### PROBLEM DETAILS
Could you write out, word for word, each line from the one containing "Task: Click the Help question mark icon" to the last line of the data below, both included and nothing more?

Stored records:
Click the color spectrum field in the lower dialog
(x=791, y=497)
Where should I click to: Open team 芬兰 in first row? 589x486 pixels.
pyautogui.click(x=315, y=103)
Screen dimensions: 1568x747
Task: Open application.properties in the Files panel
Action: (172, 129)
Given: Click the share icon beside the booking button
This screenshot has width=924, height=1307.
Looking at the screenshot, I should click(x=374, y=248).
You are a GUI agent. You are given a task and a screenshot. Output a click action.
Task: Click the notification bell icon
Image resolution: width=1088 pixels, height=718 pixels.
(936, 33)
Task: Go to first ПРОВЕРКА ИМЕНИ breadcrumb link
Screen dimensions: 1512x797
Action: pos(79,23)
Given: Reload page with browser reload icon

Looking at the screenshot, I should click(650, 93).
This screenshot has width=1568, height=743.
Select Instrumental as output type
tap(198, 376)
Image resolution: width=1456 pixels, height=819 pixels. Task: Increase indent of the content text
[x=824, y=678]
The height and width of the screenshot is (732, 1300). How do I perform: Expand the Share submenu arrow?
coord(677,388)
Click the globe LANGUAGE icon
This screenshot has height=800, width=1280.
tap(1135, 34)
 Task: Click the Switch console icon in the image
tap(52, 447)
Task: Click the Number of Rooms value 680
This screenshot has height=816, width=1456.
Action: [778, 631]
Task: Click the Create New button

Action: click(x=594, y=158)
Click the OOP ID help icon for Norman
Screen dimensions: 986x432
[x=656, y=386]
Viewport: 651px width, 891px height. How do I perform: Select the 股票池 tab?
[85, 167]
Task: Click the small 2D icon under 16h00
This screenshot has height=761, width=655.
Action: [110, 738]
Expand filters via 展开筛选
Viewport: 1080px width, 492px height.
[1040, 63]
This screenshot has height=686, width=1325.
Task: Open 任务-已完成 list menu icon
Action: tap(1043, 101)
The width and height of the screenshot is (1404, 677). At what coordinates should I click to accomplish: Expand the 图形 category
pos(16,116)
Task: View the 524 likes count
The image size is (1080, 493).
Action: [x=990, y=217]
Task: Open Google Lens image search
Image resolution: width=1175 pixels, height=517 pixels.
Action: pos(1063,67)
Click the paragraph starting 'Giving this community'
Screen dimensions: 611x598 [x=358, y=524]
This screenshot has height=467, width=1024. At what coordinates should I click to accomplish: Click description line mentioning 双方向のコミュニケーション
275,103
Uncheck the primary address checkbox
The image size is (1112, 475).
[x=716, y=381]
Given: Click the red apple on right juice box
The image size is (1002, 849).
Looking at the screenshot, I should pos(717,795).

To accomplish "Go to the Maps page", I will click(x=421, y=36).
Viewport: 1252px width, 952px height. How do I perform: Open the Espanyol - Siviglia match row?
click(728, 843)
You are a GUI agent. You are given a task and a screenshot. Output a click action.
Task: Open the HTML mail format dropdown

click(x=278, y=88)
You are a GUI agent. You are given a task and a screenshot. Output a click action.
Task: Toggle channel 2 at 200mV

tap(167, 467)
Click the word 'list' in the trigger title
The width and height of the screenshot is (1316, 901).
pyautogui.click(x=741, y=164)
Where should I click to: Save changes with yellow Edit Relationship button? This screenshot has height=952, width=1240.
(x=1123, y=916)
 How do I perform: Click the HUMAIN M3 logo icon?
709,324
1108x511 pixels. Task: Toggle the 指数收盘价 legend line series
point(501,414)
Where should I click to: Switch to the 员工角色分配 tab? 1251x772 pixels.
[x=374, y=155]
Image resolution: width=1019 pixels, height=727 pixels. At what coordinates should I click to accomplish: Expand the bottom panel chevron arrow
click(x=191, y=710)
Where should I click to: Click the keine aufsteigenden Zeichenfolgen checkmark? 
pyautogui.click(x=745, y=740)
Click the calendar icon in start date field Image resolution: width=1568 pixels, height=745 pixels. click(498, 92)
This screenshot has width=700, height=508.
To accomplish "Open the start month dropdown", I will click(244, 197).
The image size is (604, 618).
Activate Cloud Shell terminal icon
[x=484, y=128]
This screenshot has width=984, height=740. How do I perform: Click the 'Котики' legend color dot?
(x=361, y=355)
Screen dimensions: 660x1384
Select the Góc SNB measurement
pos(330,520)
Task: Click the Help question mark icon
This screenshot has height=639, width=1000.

### RESULT FOR THIS TASK
Task: Click the Help question mark icon
This screenshot has height=639, width=1000.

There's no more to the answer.